Crystal structure of human spermidine/spermine N1-acetyltransferase (hSSAT): the first structure of a new sequence family of transferase homologous superfamily

Introduction. Polyamines including putrescine, spermidine, and spermine are important polycationic small molecules for life. They are involved in protein synthesis, cell growth, and regulation of several metabolic processes in a cell. Overaccumulation of the polyamines is toxic to cells. The intracellular concentration of polyamines is carefully controlled by a combination of regulated enzymatic steps, including biosynthetic enzymes such as ornithine decarboxylase, and catabolic enzymes such as spermidine/spermine N-acetyltransferase (SSAT). SSAT is one of the diamine N-acetyltransferases and a rate-limiting enzyme, which has a key role in polyamine metabolism. It catalyzes the N-acetylation of spermine and spermidine to form less charged derivatives that are either excreted from the cell or undergo further metabolism. It is the turning point of the polyamine metabolism pathway. So far 11 proteins have been identified as belonging to the SSAT homologous family, as shown in Figure 1. Although the function of SSAT is important, the three-dimensional structure as well as the mechanism of enzyme reaction and actual activity site of SSAT are still unknown.

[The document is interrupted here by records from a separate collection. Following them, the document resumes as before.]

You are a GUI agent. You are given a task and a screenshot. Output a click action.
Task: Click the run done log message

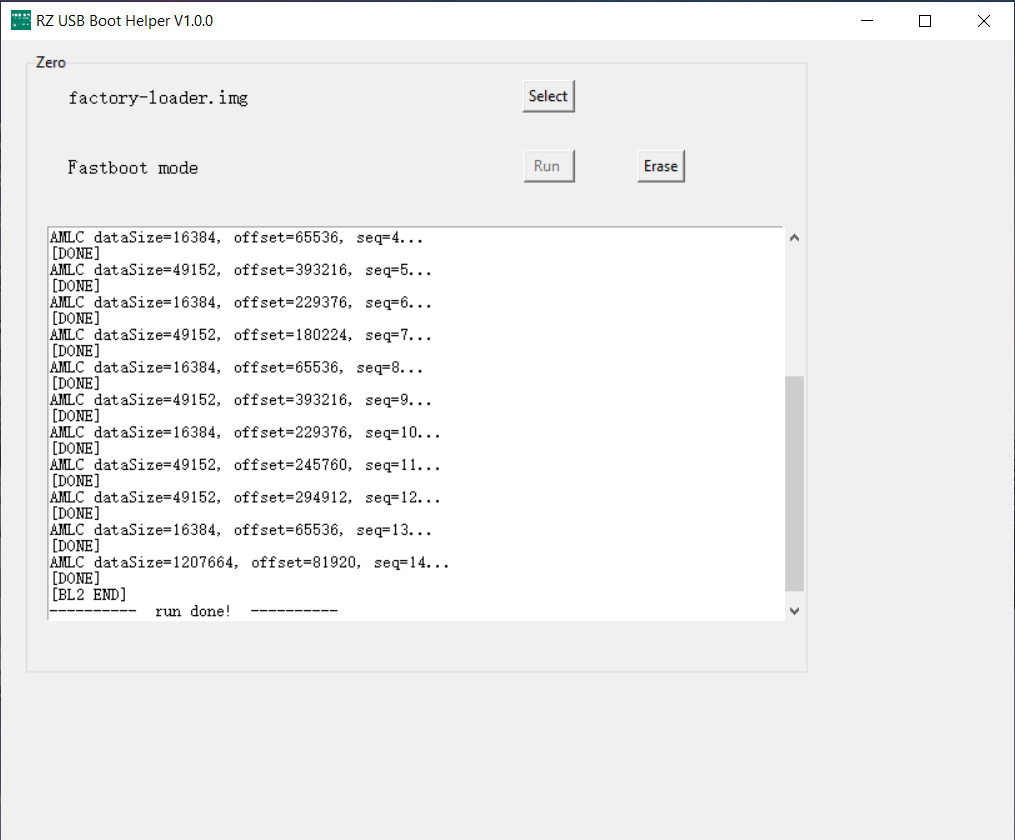tap(193, 610)
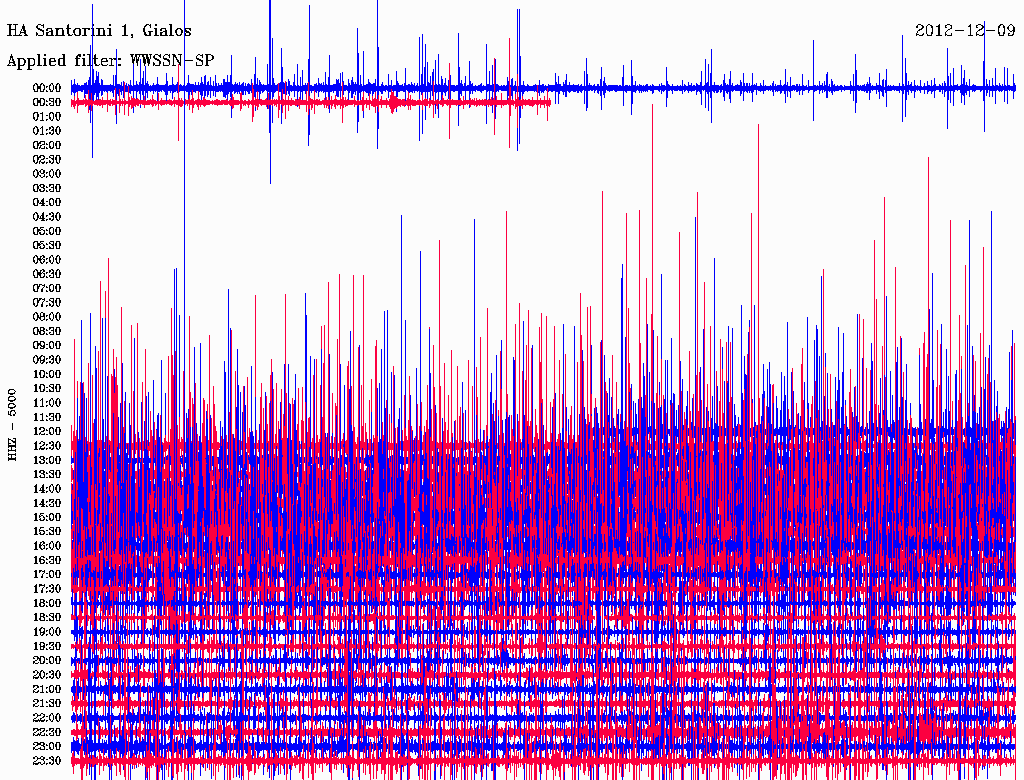Click the date label 2012-12-09
The image size is (1024, 780).
pyautogui.click(x=965, y=31)
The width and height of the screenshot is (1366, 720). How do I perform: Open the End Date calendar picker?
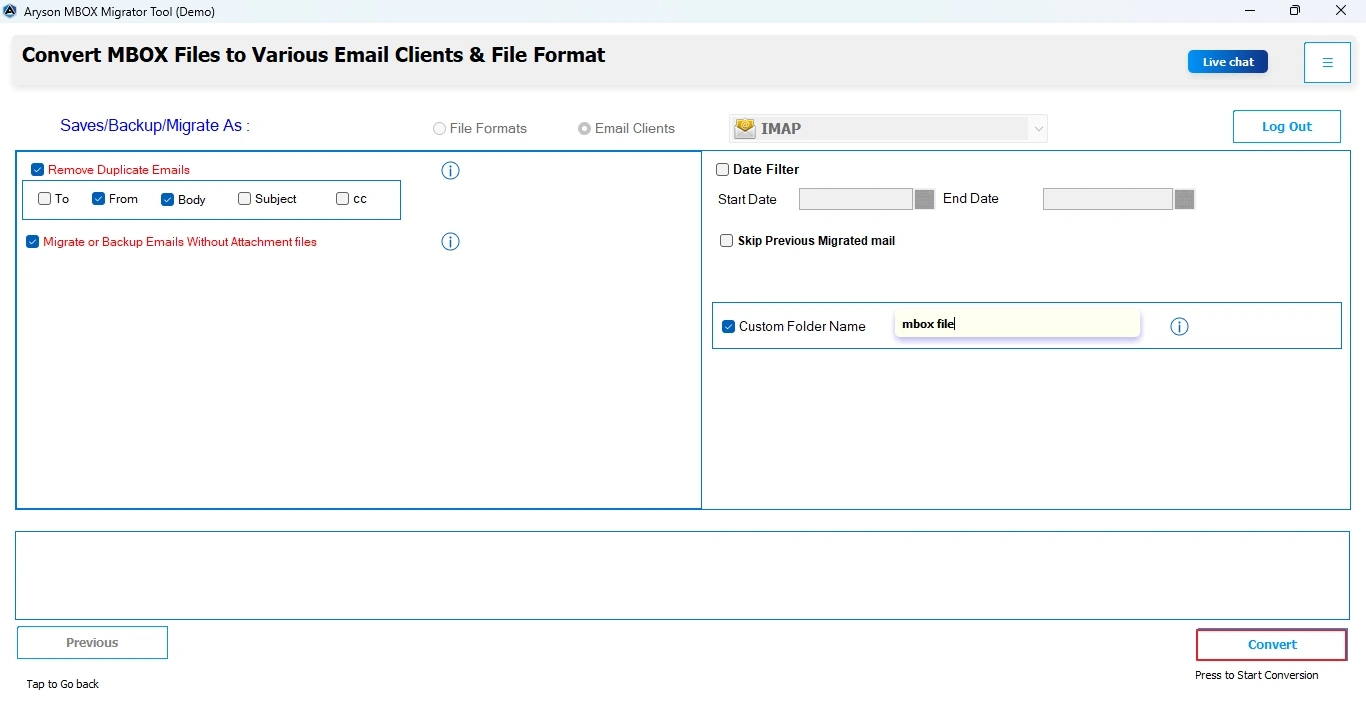pyautogui.click(x=1183, y=199)
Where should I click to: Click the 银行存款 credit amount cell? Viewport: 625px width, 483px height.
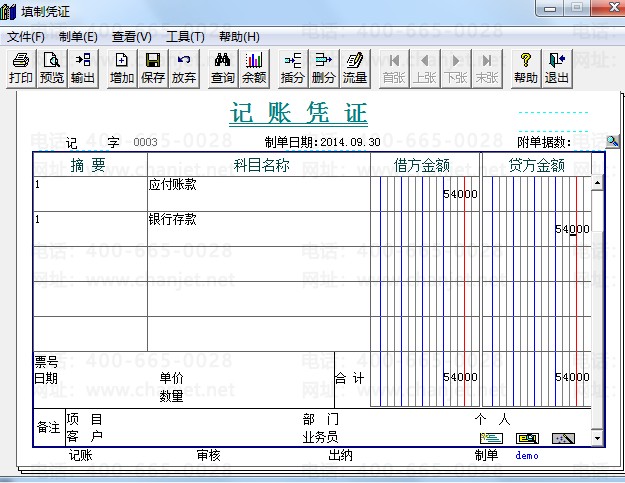535,229
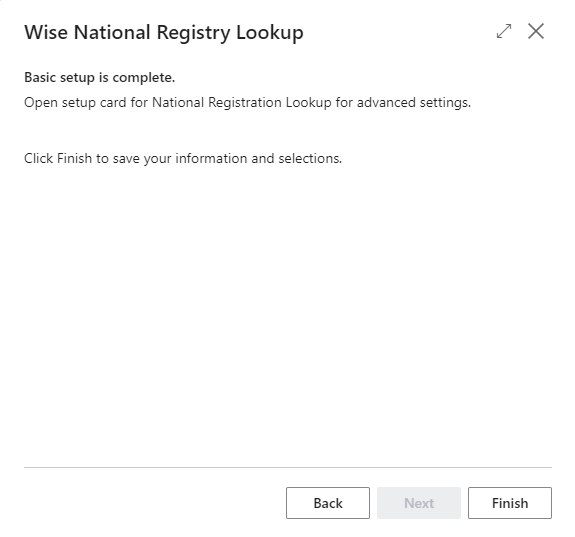Viewport: 575px width, 537px height.
Task: Click the sentence that starts with Click Finish
Action: (x=183, y=159)
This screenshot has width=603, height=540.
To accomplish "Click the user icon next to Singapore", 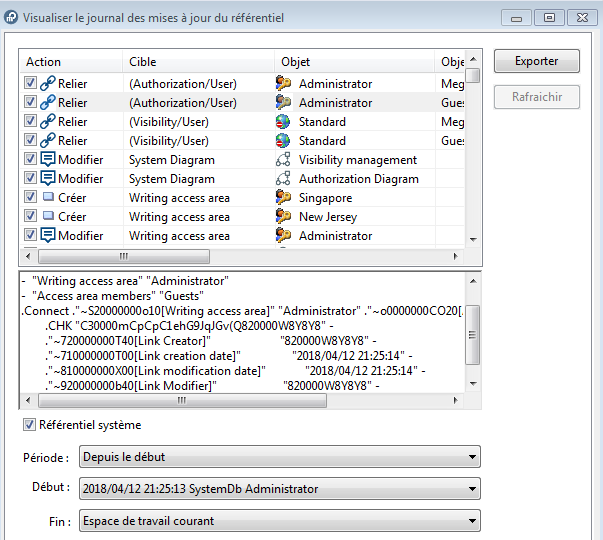I will point(283,198).
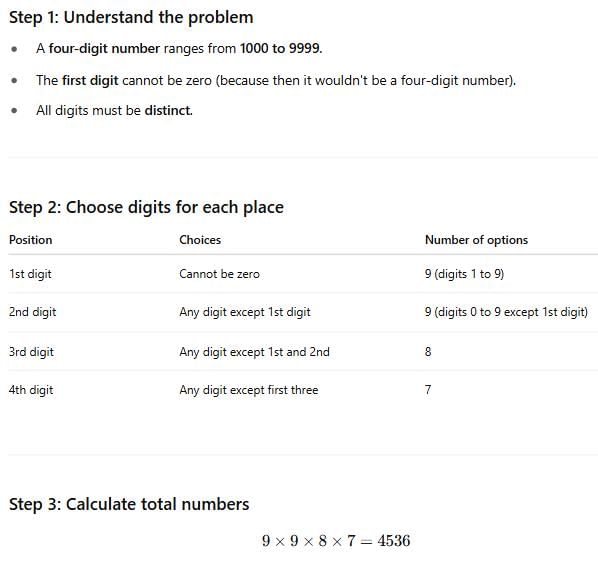
Task: Click 'Any digit except 1st and 2nd' cell
Action: pyautogui.click(x=254, y=352)
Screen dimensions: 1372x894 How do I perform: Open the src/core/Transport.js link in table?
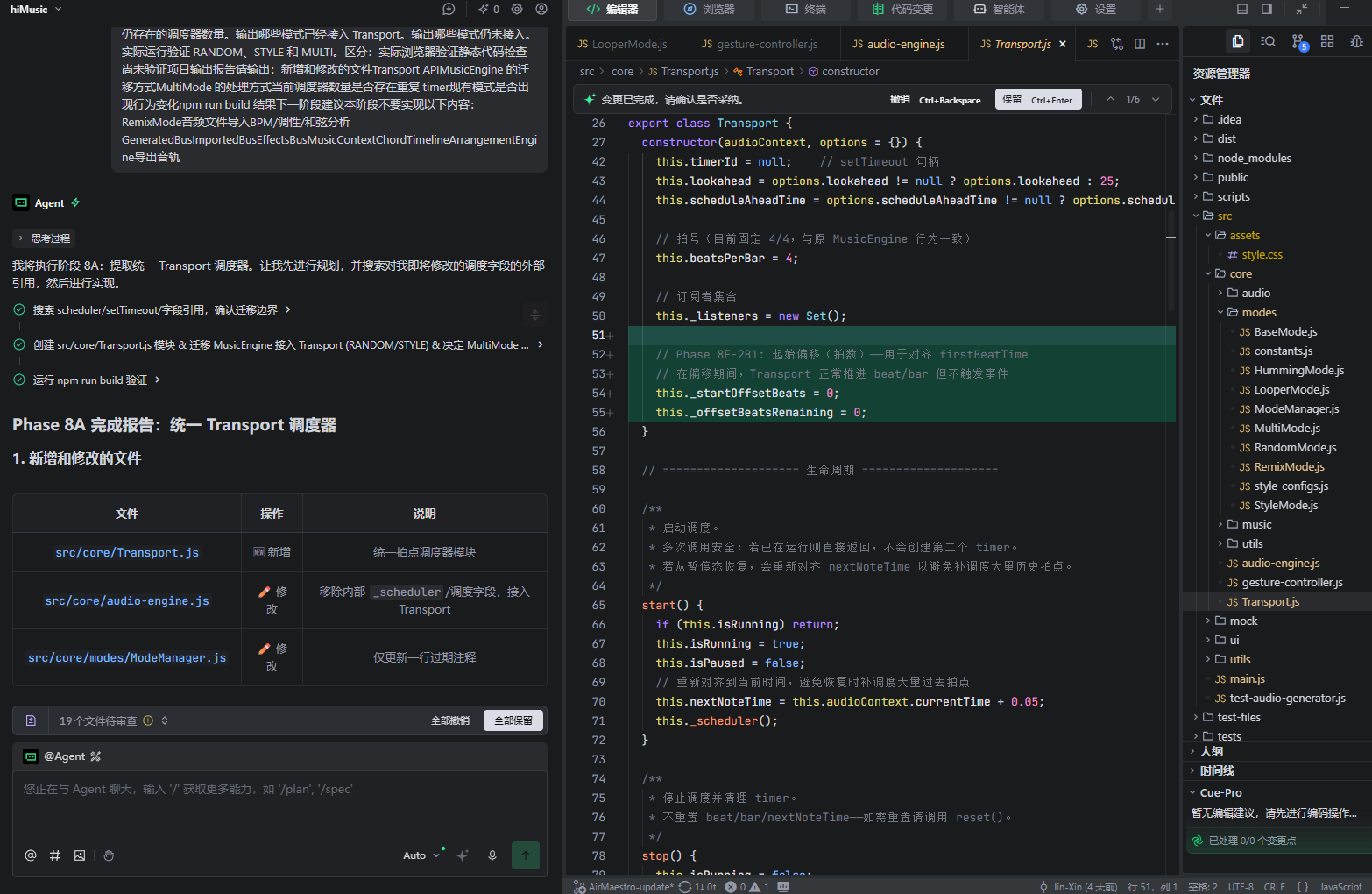tap(127, 552)
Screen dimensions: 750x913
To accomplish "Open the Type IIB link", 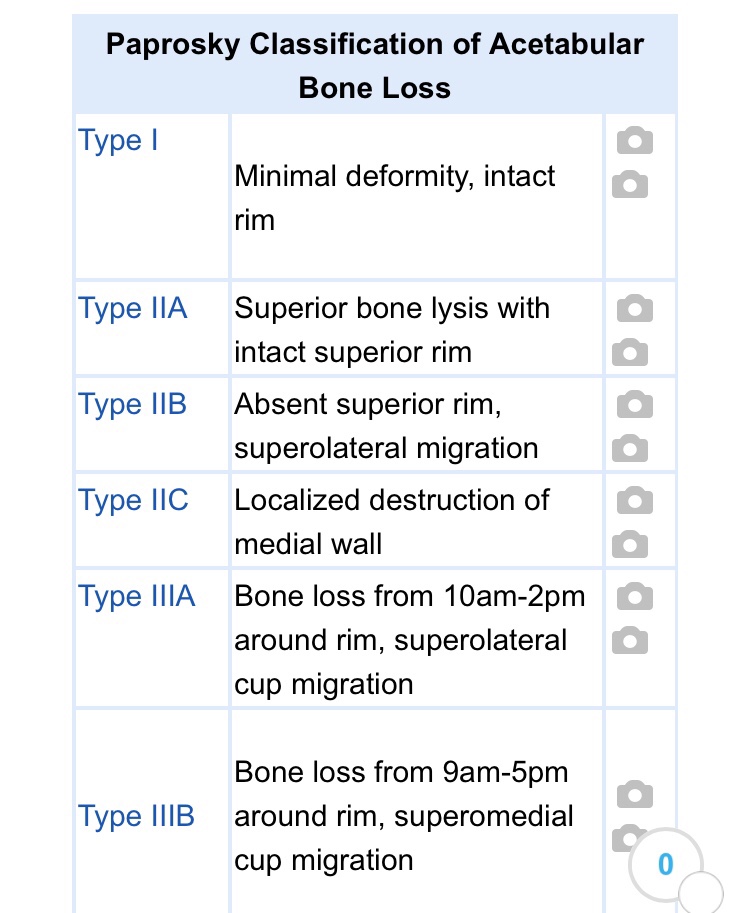I will (132, 404).
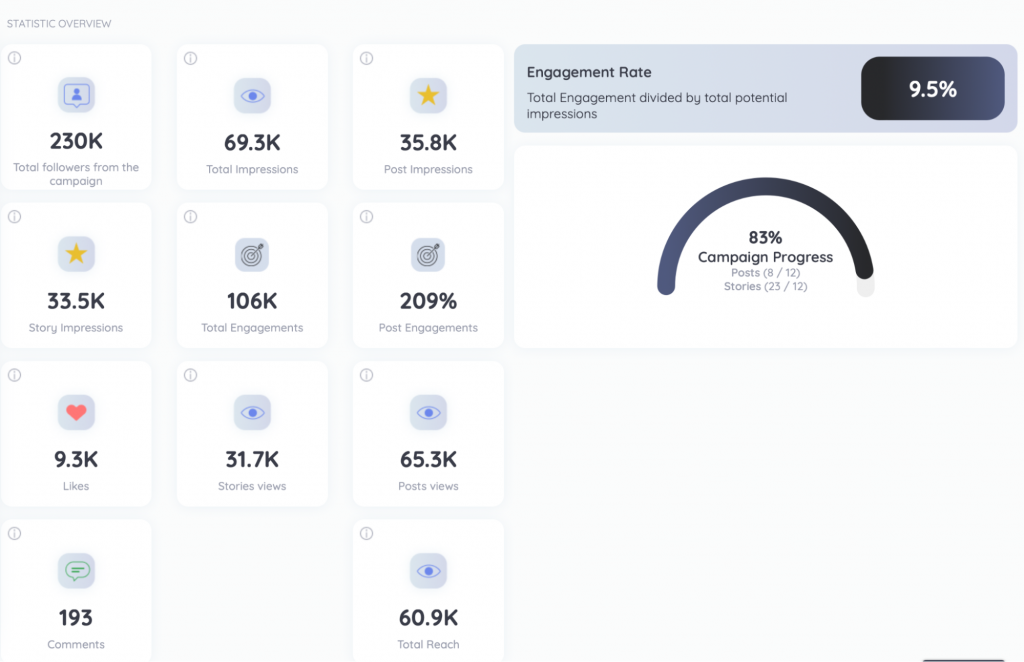Click the Posts views eye icon

[x=428, y=412]
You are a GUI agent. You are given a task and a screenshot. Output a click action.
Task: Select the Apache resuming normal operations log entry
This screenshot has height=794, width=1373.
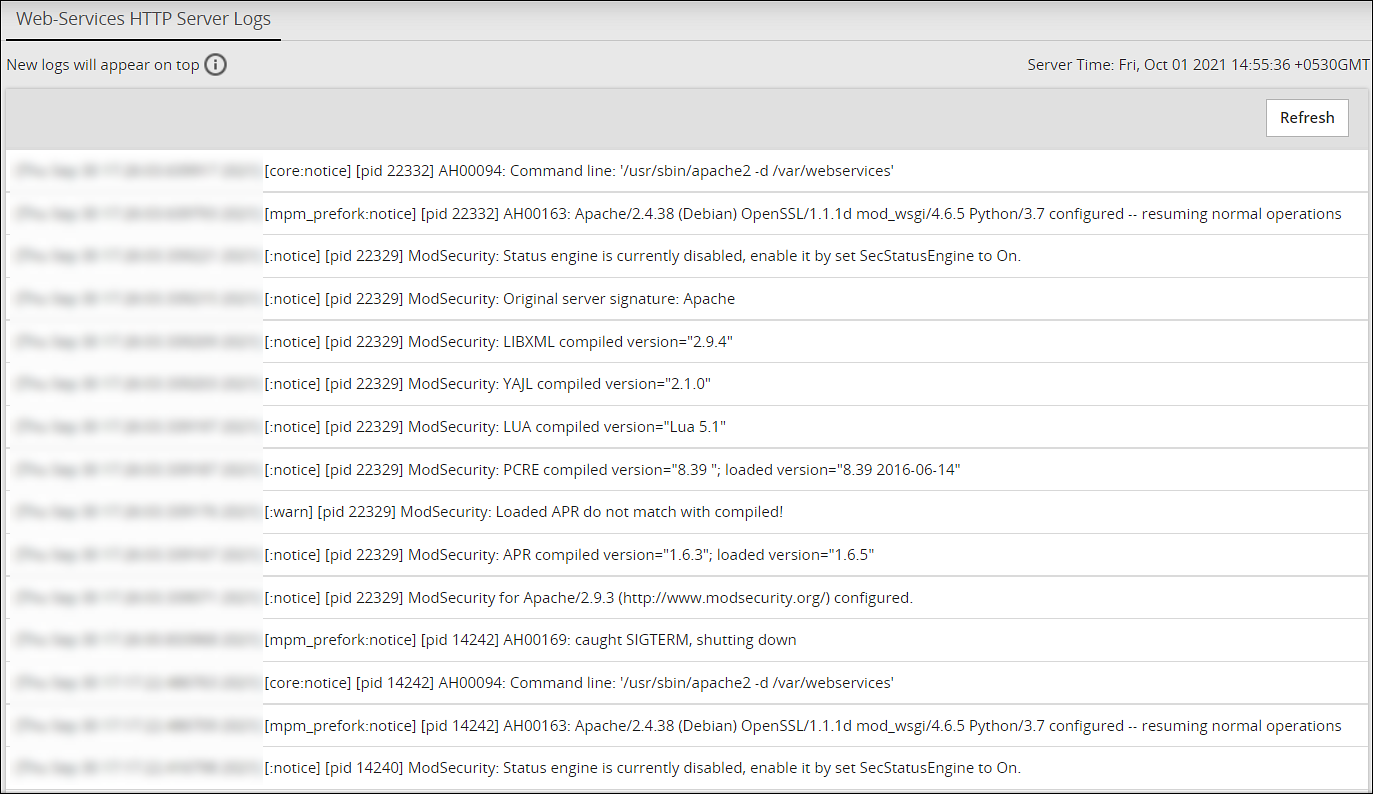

Human SSAT (hSSAT), containing 171 residues, is related with many serious diseases, such as human colon cancer and infection of human immunodeficiency virus1. Herein, we report the crystal structure of hSSAT, which is the first structure of diamine N-acetyltransferases. The fold of hSSAT belongs to the transferase homologous superfamily. The comparisons of sequence and structure show that the hSSAT structure is the representative of a new sequence family of transferase superfamily. Three-dimensional structure also suggests the potential enzyme activity site of hSSAT.